Saved entries:
<<<<

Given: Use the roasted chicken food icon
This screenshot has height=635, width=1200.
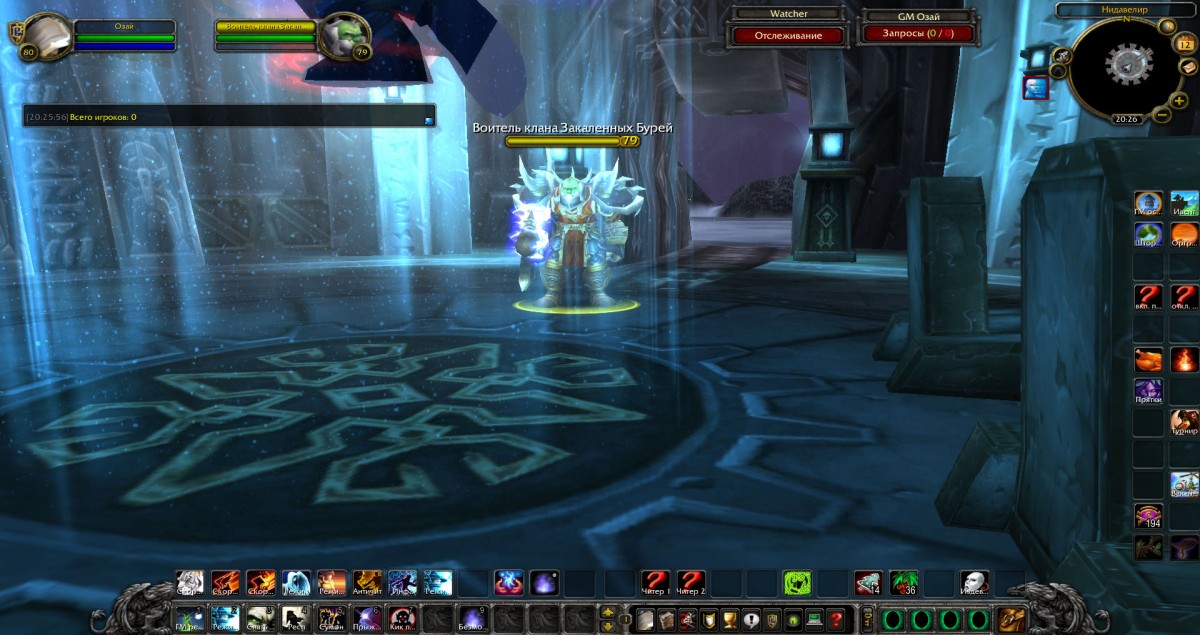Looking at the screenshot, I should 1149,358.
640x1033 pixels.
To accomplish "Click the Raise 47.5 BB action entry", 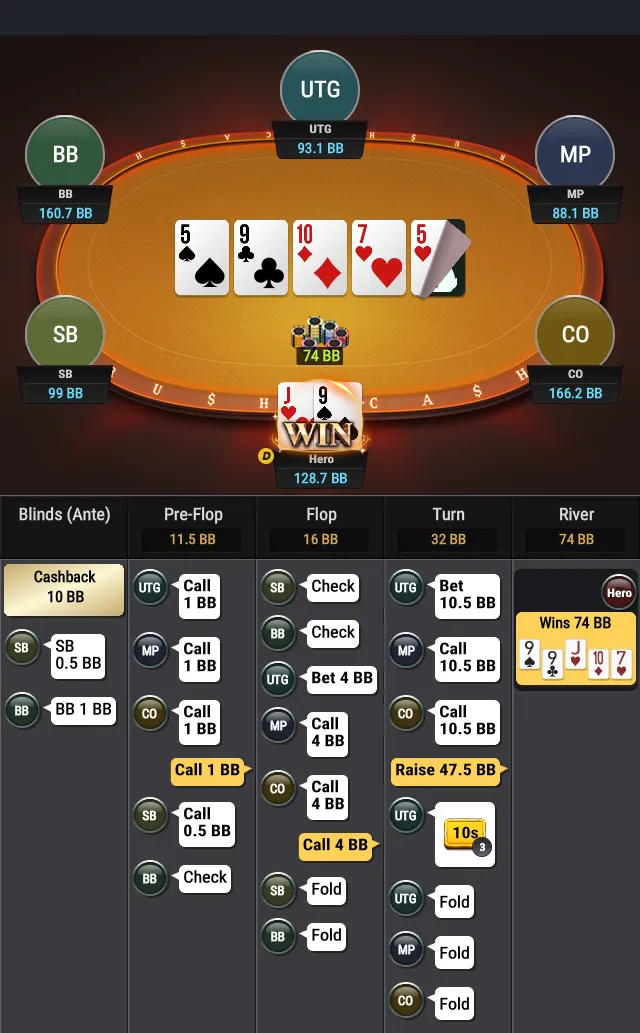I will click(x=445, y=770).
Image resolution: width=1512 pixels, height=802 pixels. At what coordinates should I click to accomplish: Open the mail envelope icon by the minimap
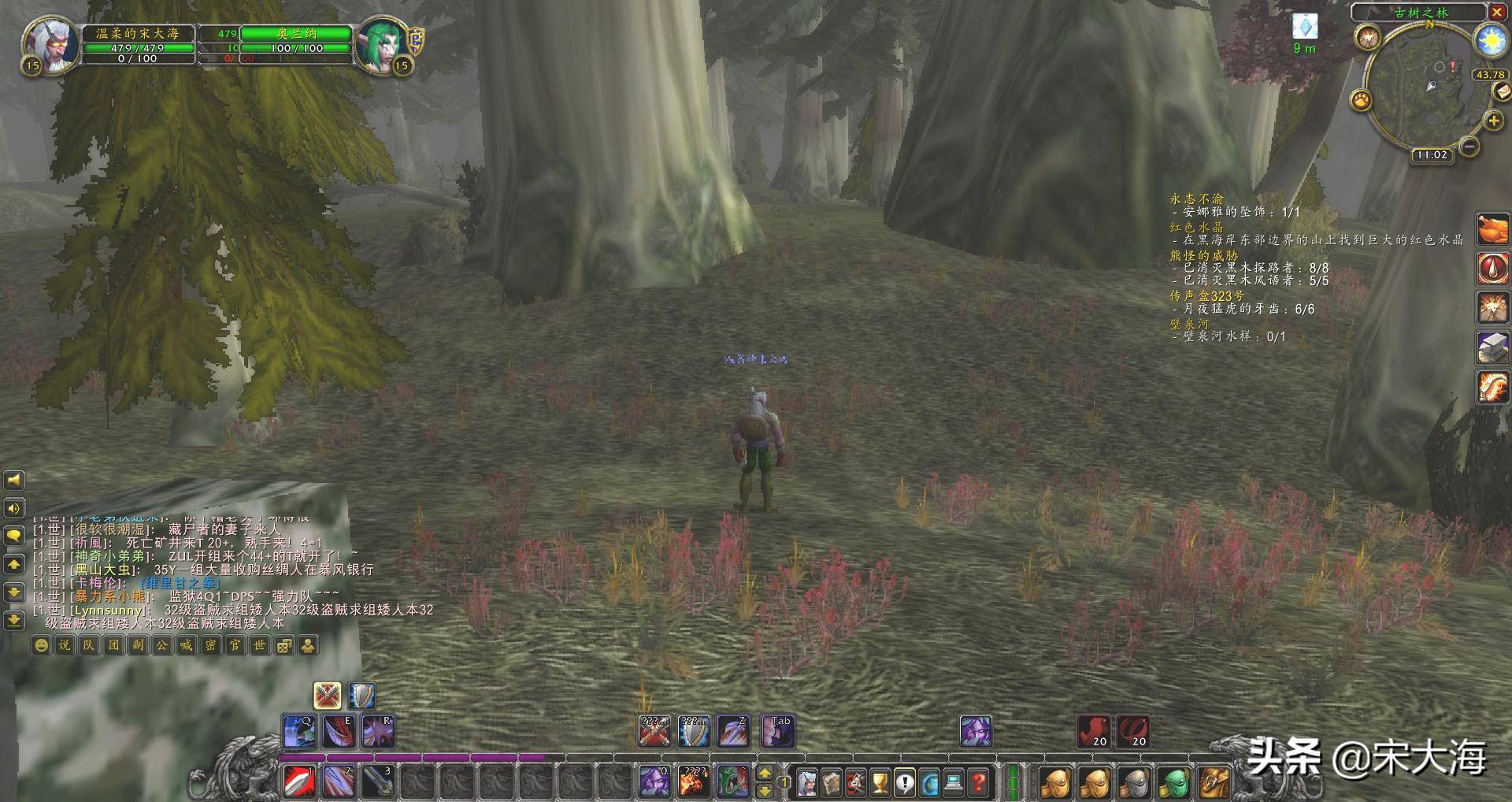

>>>>

Show each line of the records that contains the string "pixels", treating uppercase and lowercase as different.

640x1033 pixels.
Image resolution: width=1512 pixels, height=802 pixels. At what coordinates should I click to accomplish: Open the mail envelope icon by the minimap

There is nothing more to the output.